Text passage »
------------------------------

ICSOP next argues that the AG FAC does not seek money damages because the State expressly disclaimed any intent to seek damages in its opposition to Rizzo's demurrer. ( See SUF, Ex. O at 9.) Indeed, the State's opposition asserts that the claims alleged in the AG FAC " are not ones for money or damage subject to the Tort Claims Act." ( Id. ) The Court is unpersuaded that this representation has such a limiting effect for two reasons. First, it appears that the State made that

Page 1197

argument in order to establish that it was not required to present its claims for " money or damages" to the City as required by the California Tort Claims Act, Cal. Gov't Code 905. The Court of Appeal agreed that the State is not required to comply with this presentation requirement, not based on the nature of the relief sought, but because the State brought the action on behalf of the City. See People ex rel. Harris v. Rizzo, 214 Cal.App.4th at 939 (" It would turn the Tort Claims Act on its head to even suggest that the City is required to file a claim with itself before bringing suit against its employees for acting outside the scope of their employment." ) (emphasis in original). Thus, the Court of Appeal made no finding as to whether the relief sought is " damages" for purposes of the Policy.

------------------------------

Dataset »
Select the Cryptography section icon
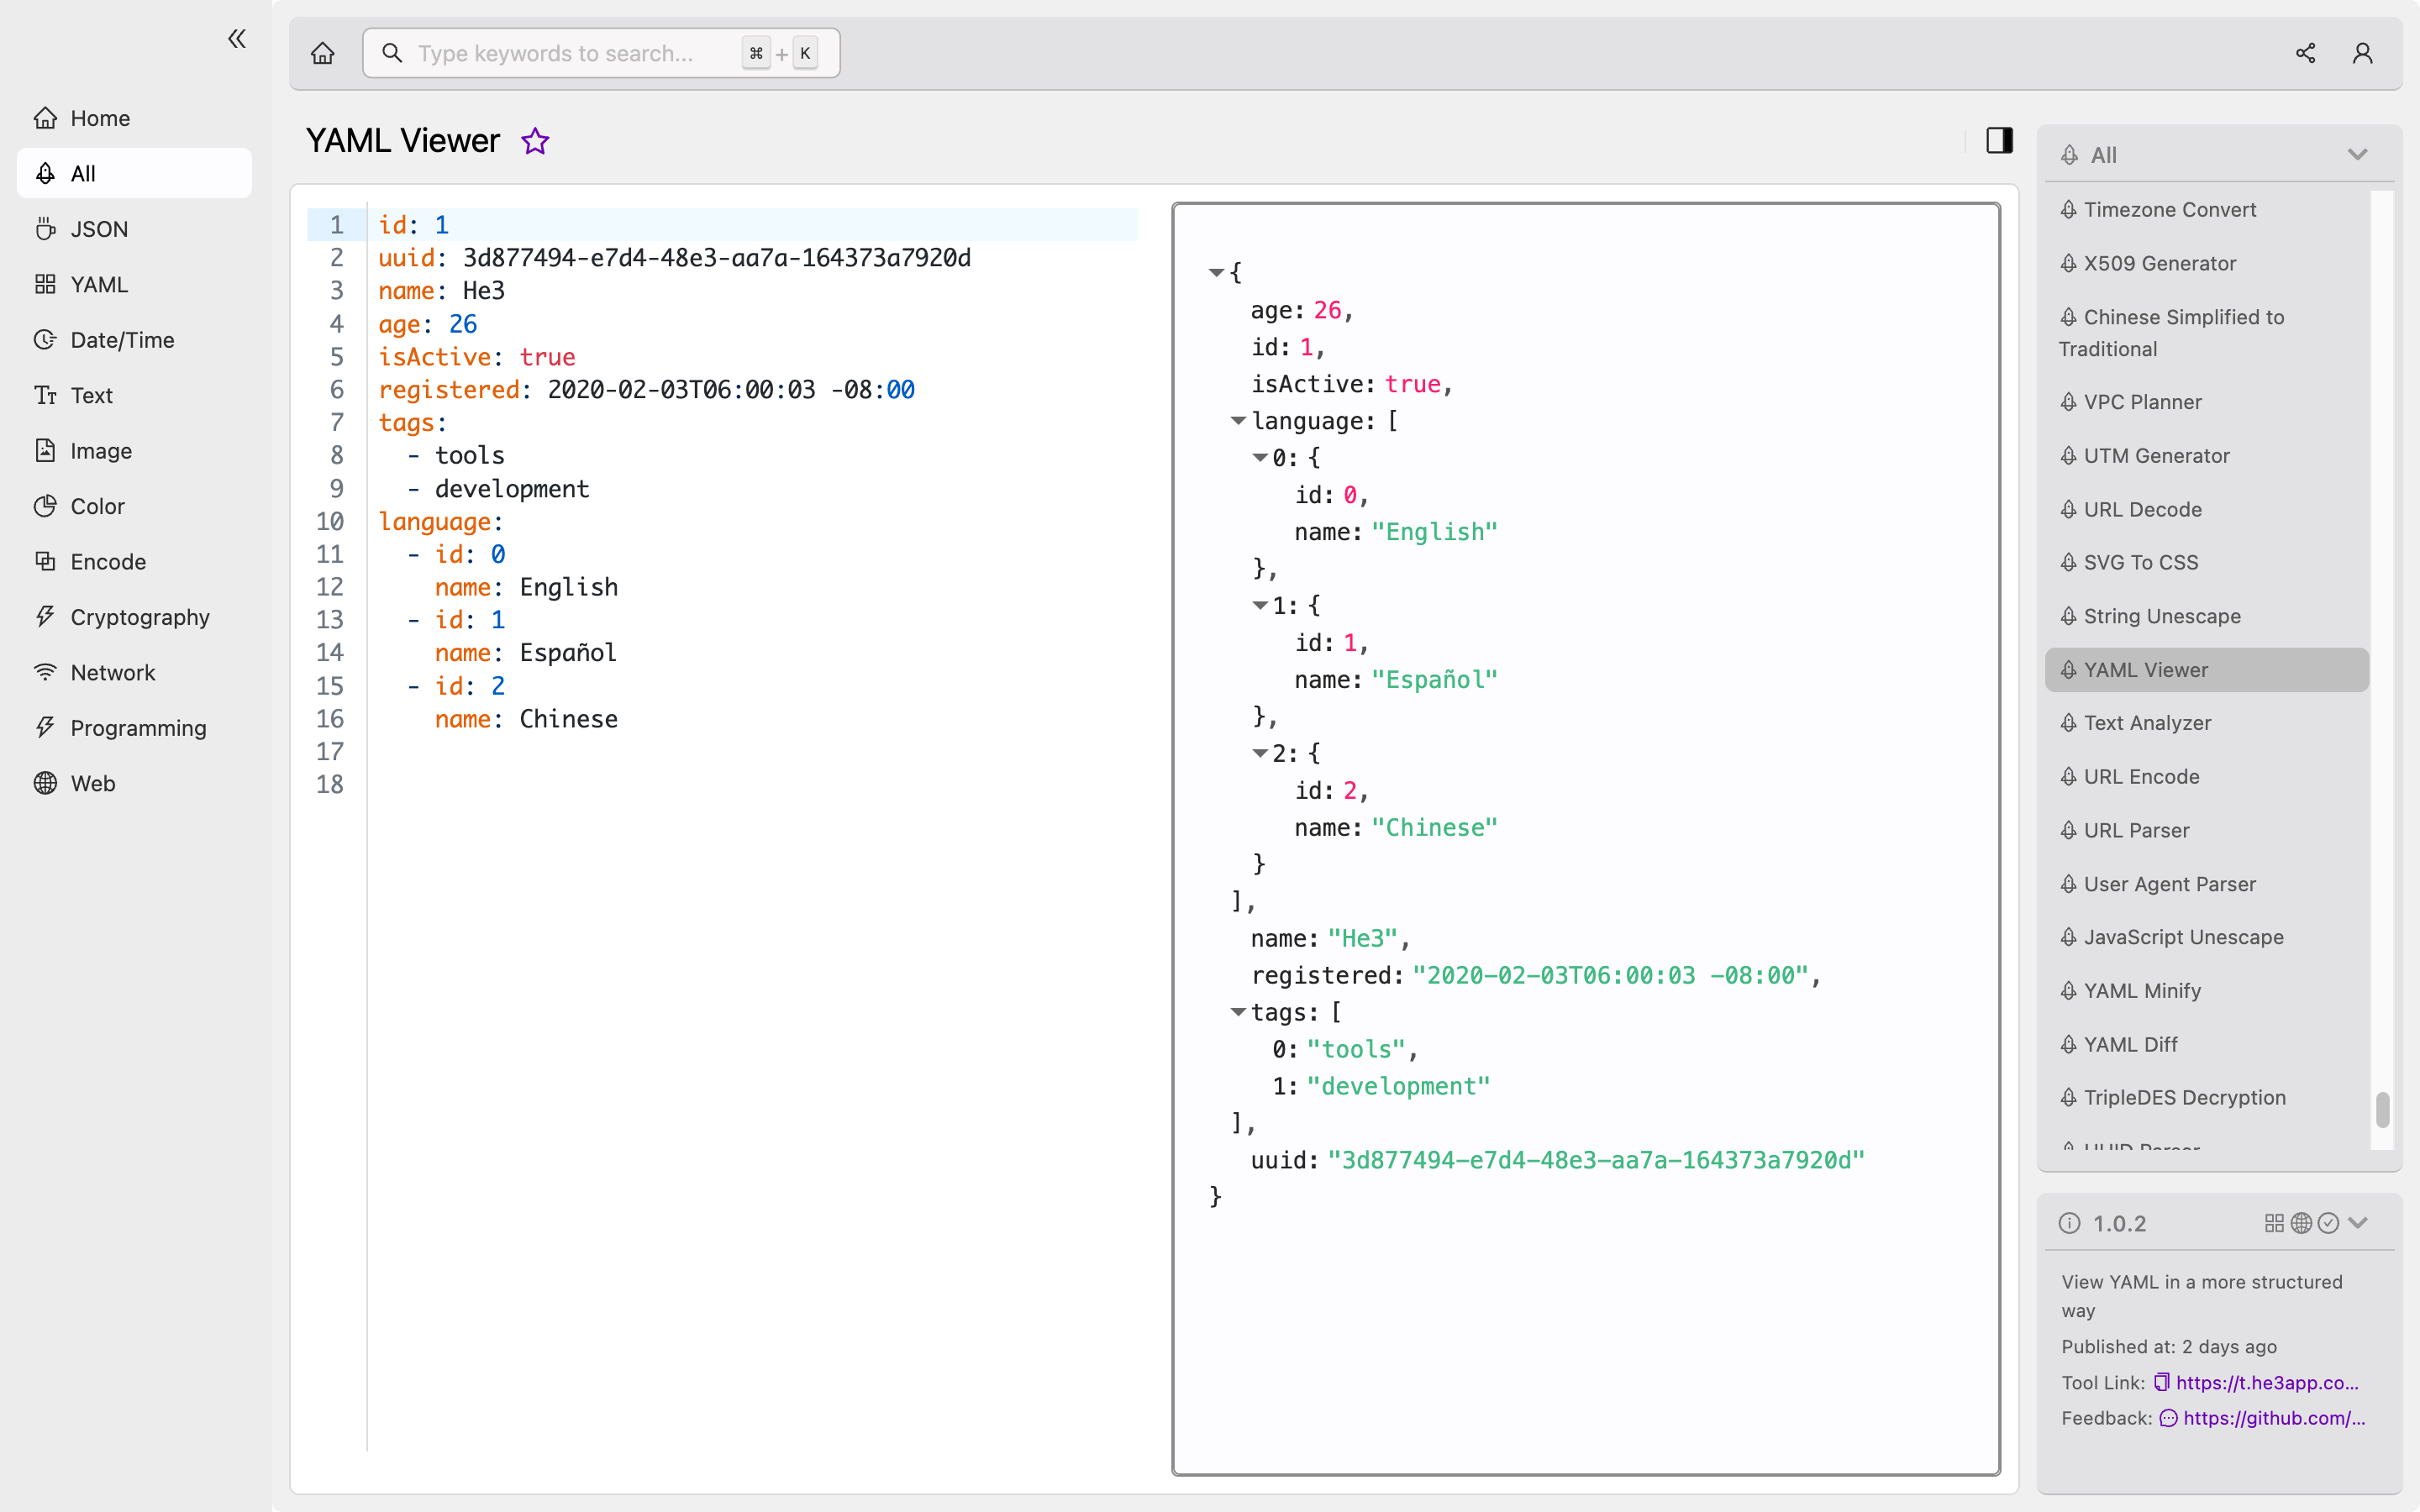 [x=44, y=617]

------------------------------

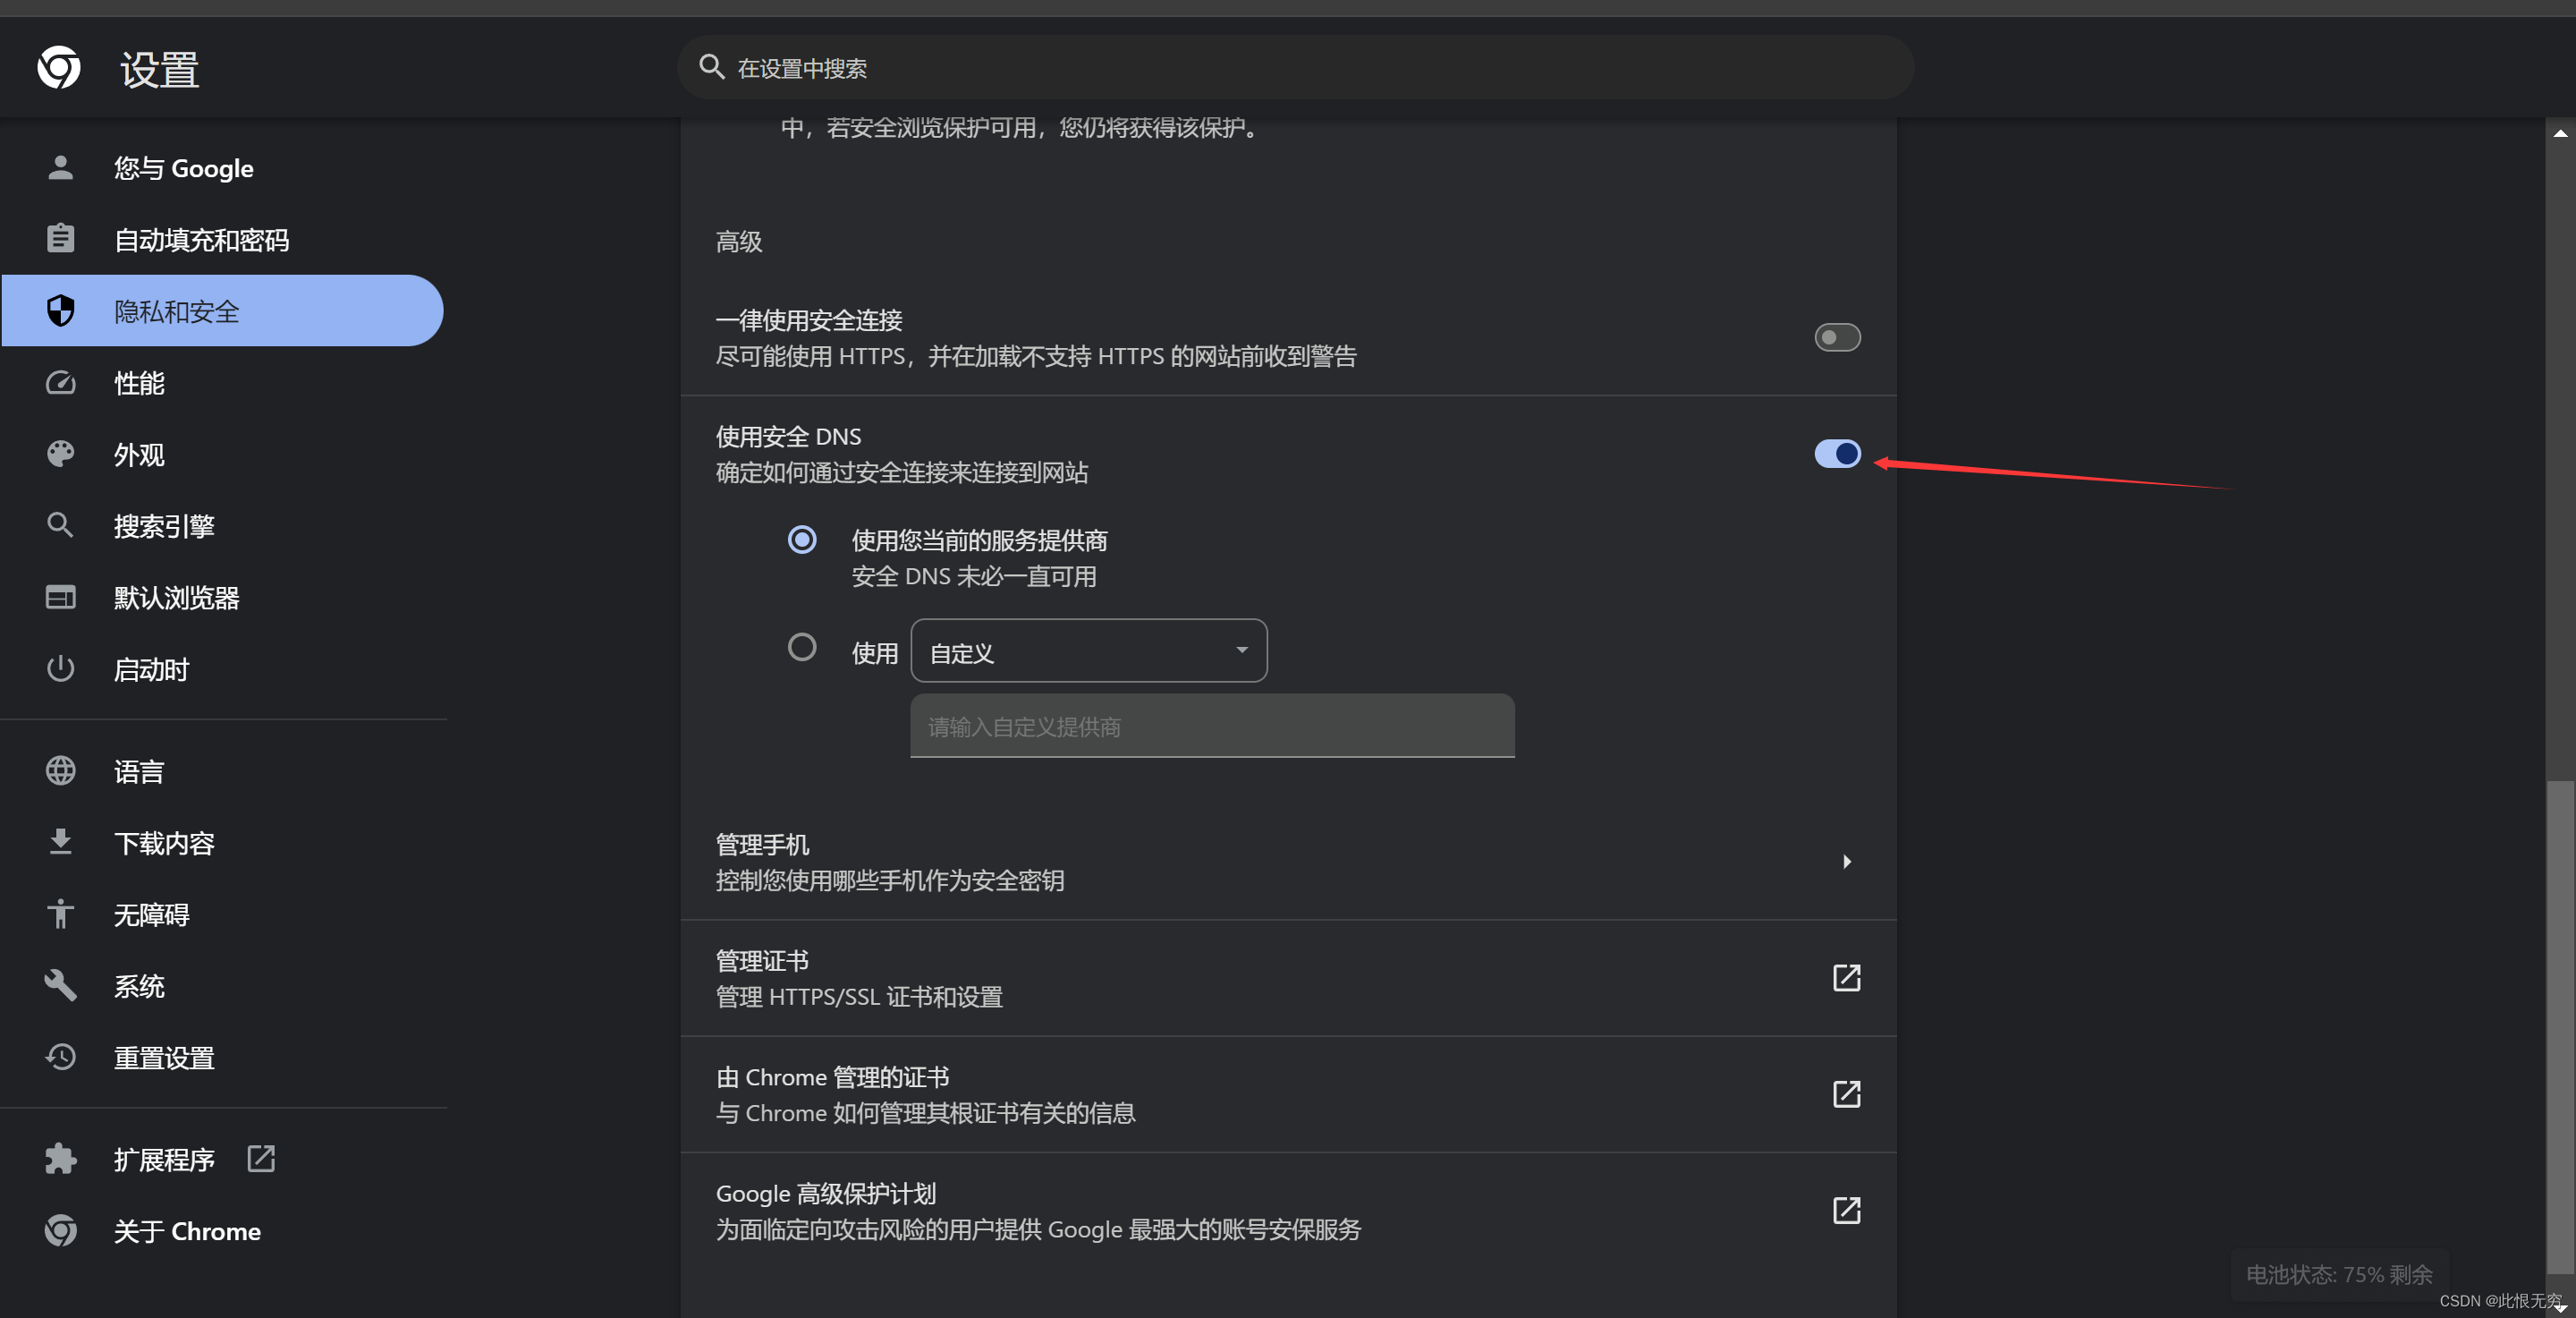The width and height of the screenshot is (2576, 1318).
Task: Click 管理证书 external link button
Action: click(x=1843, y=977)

------------------------------

Directions for this task » Could you continue the court passage above on ICSOP's money-damages argument, picking up after its last sentence?

Task output »
Second, the State's opposition brief contains counsel's arguments and is not a pleading or binding order, and therefore the Court is not inclined to adopt its representations as necessarily precluding the possibility of a damages award. ICSOP argues that a party may " expressly disclaim" its intent to seek damages, but the cases upon which ICSOP relies are distinguishable from the present case. In Low v. Golden Eagle Ins. Co., 99 Cal.App.4th 109, 112, 120 Cal.Rptr.2d 827 (2002), the complaint itself expressly disclaimed any interest in damages for personal injuries by the lead plaintiff. Similarly, in Sony v. Computer Entm't Am. Inc. v. Am. Home Assur. Co., 532 F.3d 1007, 1020 (9th Cir. 2008), the complaint did not allege any facts to support a claim for damages, and the court declined to read such additional, speculative claims into the complaint. Notably, the Sony court stated that the insurer " need not rely on the assertions of Sony's own counsel about potential covered claims in determining whether it has a duty to defend." Id. at 1021. Indeed, California courts have noted that the " Supreme Court, anticipating imaginative counsel and the likelihood of artful drafting, has indicated that a third party is not the arbiter of the policy's coverage. A corollary to this rule is that the insured may not speculate about unpled third party claims to manufacture coverage." Hurley Constr. Co. v. St.Farm Fire & Casualty Co., 10 Cal.App.4th 533, 538, 12 Cal.Rptr.2d 629 (1992) (citing Gray, 65 Cal.2d at 276). Here, while counsel for the State may have disclaimed any intent to seek damages, the fact remains that the AG FAC contains no such disclaimer. In light of the fact that, at the least, Section 526a may allow for damages based on facts alleged in the AG FAC, counsel's representations do not " conclusively eliminate the potential for coverage under the policy." [9] Md. Casualty Co. v. Nat'l Am. Ins. Co., 48 Cal.App.4th 1822, 1832, 56 Cal.Rptr.2d 498 (1996).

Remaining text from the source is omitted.